Uncertainty-Aware Extrapolation in Bayesian Oblique Trees
Viktor Andonovikj, Sašo Džeroski, Pavle Boškoski
TL;DR
This work extends variational oblique predictive clustering trees by attaching Gaussian process leaves, enabling uncertainty-aware extrapolation within a single, interpretable Bayesian tree. A gating mechanism based on leaf training support ensures GP-based extrapolation is activated only when inputs fall outside the leaf, preserving in-distribution accuracy. Theoretical results decompose predictive uncertainty into routing and functional components and establish that the model generalizes existing tree approaches while enabling nonlinear leaf behavior.

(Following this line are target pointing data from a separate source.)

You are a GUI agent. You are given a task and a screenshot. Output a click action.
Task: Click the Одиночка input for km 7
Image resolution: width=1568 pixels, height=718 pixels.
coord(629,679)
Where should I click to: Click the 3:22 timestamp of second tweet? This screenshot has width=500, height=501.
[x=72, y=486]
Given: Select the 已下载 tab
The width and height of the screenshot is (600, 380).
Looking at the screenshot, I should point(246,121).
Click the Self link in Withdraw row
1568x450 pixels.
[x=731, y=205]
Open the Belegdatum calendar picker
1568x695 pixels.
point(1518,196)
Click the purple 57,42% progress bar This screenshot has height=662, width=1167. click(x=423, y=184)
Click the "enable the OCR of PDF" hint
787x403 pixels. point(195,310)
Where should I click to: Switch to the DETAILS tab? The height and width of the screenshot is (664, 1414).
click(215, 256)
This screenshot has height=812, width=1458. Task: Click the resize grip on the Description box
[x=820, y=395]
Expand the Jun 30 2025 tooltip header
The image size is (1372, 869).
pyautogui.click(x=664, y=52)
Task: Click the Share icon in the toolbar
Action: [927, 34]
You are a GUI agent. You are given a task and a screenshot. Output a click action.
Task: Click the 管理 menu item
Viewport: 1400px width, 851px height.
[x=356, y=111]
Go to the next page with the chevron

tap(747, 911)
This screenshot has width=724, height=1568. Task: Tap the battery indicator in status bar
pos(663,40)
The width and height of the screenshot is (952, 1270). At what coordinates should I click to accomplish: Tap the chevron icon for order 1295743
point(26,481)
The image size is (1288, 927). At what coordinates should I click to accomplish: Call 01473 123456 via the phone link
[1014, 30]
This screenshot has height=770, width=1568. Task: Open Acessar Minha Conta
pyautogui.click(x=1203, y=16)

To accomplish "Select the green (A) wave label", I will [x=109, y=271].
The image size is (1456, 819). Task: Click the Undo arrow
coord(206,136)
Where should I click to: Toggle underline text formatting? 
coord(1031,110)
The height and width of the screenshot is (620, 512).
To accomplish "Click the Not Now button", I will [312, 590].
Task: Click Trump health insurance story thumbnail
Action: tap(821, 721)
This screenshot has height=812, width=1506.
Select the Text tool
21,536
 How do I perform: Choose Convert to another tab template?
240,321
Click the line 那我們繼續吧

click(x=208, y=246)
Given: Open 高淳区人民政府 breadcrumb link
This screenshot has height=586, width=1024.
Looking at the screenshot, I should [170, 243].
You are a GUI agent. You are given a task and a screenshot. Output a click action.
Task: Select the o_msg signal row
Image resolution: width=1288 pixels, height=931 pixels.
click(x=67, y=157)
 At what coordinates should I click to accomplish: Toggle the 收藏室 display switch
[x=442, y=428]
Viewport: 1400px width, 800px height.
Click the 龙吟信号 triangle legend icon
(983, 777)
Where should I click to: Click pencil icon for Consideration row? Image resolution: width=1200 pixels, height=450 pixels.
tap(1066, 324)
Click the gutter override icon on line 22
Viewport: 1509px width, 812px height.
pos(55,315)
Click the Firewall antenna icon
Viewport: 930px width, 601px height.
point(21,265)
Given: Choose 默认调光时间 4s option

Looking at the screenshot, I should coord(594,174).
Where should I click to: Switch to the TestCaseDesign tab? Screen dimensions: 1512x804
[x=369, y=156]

Empirically, VSPYCT-GP achieves competitive IID performance and substantial improvements in extrapolation tasks, with tunable trade-offs via the support threshold $\tau$. The approach offers calibrated uncertainty under distribution shift and is practically beneficial for risk-sensitive regression applications.
Abstract
Decision trees are widely used due to their interpretability and efficiency, but they struggle in regression tasks that require reliable extrapolation and well-calibrated uncertainty. Piecewise-constant leaf predictions are bounded by the training targets and often become overconfident under distribution shift. We propose a single-tree Bayesian model that extends VSPYCT by equipping each leaf with a GP predictor. Bayesian oblique splits provide uncertainty-aware partitioning of the input space, while GP leaves model local functional behaviour and enable principled extrapolation beyond the observed target range. We present an efficient inference and prediction scheme that combines posterior sampling of split parameters with \gls{gp} posterior predictions, and a gating mechanism that activates GP-based extrapolation when inputs fall outside the training support of a leaf. Experiments on benchmark regression tasks show improvements in the predictive performance compared to standard variational oblique trees, and substantial performance gains in extrapolation scenarios.